▶ _What is needed_: The records below should be printed once more, exactly as they appear.

▶ _Material provided_:
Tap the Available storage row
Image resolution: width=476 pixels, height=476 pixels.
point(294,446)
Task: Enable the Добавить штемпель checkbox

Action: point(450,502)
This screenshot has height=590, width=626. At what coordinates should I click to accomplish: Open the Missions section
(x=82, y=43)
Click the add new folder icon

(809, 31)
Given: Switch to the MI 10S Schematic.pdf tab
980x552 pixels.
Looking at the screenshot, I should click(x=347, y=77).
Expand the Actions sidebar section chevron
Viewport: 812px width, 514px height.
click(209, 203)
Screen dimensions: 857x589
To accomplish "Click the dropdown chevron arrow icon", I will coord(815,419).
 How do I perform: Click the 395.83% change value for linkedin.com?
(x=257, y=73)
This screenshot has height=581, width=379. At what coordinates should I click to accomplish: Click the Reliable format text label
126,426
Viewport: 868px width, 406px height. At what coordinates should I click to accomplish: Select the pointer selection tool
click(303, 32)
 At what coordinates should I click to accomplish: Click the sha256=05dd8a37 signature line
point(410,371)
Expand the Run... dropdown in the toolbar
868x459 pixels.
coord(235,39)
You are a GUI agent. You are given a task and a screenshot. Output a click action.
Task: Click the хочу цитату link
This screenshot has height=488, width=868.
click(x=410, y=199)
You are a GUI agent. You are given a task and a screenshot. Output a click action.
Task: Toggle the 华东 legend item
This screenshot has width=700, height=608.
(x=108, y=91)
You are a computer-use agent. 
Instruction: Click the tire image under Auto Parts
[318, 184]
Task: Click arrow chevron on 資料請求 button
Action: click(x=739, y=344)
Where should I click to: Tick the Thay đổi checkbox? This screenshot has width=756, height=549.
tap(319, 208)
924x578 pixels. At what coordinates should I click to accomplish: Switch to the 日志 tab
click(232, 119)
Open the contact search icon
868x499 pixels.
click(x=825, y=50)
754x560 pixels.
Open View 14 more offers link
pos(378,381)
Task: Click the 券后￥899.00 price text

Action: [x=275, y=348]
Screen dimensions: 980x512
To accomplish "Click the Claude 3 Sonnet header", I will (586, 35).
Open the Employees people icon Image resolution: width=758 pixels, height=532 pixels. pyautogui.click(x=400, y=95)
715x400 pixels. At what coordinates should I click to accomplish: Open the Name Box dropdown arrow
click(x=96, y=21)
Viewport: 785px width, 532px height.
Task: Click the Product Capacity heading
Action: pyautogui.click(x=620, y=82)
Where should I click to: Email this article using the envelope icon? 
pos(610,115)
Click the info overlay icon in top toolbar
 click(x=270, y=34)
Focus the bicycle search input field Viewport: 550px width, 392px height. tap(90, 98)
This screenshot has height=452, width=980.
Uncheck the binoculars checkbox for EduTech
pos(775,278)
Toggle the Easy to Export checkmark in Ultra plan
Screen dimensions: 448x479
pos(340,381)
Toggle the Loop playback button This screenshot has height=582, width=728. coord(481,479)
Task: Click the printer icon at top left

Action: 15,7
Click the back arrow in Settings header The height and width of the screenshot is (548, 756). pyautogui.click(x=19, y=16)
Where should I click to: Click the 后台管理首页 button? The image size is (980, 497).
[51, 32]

▶ _Response to the task_:
Tap the Available storage row
Image resolution: width=476 pixels, height=476 pixels.
point(294,446)
Task: Enable the Добавить штемпель checkbox

Action: point(450,502)
This screenshot has height=590, width=626. At what coordinates should I click to accomplish: Open the Missions section
(x=82, y=43)
Click the add new folder icon

(809, 31)
Given: Switch to the MI 10S Schematic.pdf tab
980x552 pixels.
Looking at the screenshot, I should click(x=347, y=77).
Expand the Actions sidebar section chevron
Viewport: 812px width, 514px height.
click(209, 203)
Screen dimensions: 857x589
To accomplish "Click the dropdown chevron arrow icon", I will coord(815,419).
 How do I perform: Click the 395.83% change value for linkedin.com?
(x=257, y=73)
This screenshot has height=581, width=379. At what coordinates should I click to accomplish: Click the Reliable format text label
126,426
Viewport: 868px width, 406px height. At what coordinates should I click to accomplish: Select the pointer selection tool
click(303, 32)
 At what coordinates should I click to accomplish: Click the sha256=05dd8a37 signature line
point(410,371)
Expand the Run... dropdown in the toolbar
868x459 pixels.
coord(235,39)
You are a GUI agent. You are given a task and a screenshot. Output a click action.
Task: Click the хочу цитату link
This screenshot has height=488, width=868.
click(x=410, y=199)
You are a GUI agent. You are given a task and a screenshot. Output a click action.
Task: Toggle the 华东 legend item
This screenshot has width=700, height=608.
(x=108, y=91)
You are a computer-use agent. 
Instruction: Click the tire image under Auto Parts
[318, 184]
Task: Click arrow chevron on 資料請求 button
Action: click(x=739, y=344)
Where should I click to: Tick the Thay đổi checkbox? This screenshot has width=756, height=549.
tap(319, 208)
924x578 pixels. At what coordinates should I click to accomplish: Switch to the 日志 tab
click(232, 119)
Open the contact search icon
868x499 pixels.
click(x=825, y=50)
754x560 pixels.
Open View 14 more offers link
pos(378,381)
Task: Click the 券后￥899.00 price text

Action: [x=275, y=348]
Screen dimensions: 980x512
To accomplish "Click the Claude 3 Sonnet header", I will (586, 35).
Open the Employees people icon Image resolution: width=758 pixels, height=532 pixels. pyautogui.click(x=400, y=95)
715x400 pixels. At what coordinates should I click to accomplish: Open the Name Box dropdown arrow
click(x=96, y=21)
Viewport: 785px width, 532px height.
Task: Click the Product Capacity heading
Action: pyautogui.click(x=620, y=82)
Where should I click to: Email this article using the envelope icon? 
pos(610,115)
Click the info overlay icon in top toolbar
 click(x=270, y=34)
Focus the bicycle search input field Viewport: 550px width, 392px height. tap(90, 98)
This screenshot has height=452, width=980.
Uncheck the binoculars checkbox for EduTech
pos(775,278)
Toggle the Easy to Export checkmark in Ultra plan
Screen dimensions: 448x479
pos(340,381)
Toggle the Loop playback button This screenshot has height=582, width=728. coord(481,479)
Task: Click the printer icon at top left

Action: 15,7
Click the back arrow in Settings header The height and width of the screenshot is (548, 756). pyautogui.click(x=19, y=16)
Where should I click to: Click the 后台管理首页 button? The image size is (980, 497).
[51, 32]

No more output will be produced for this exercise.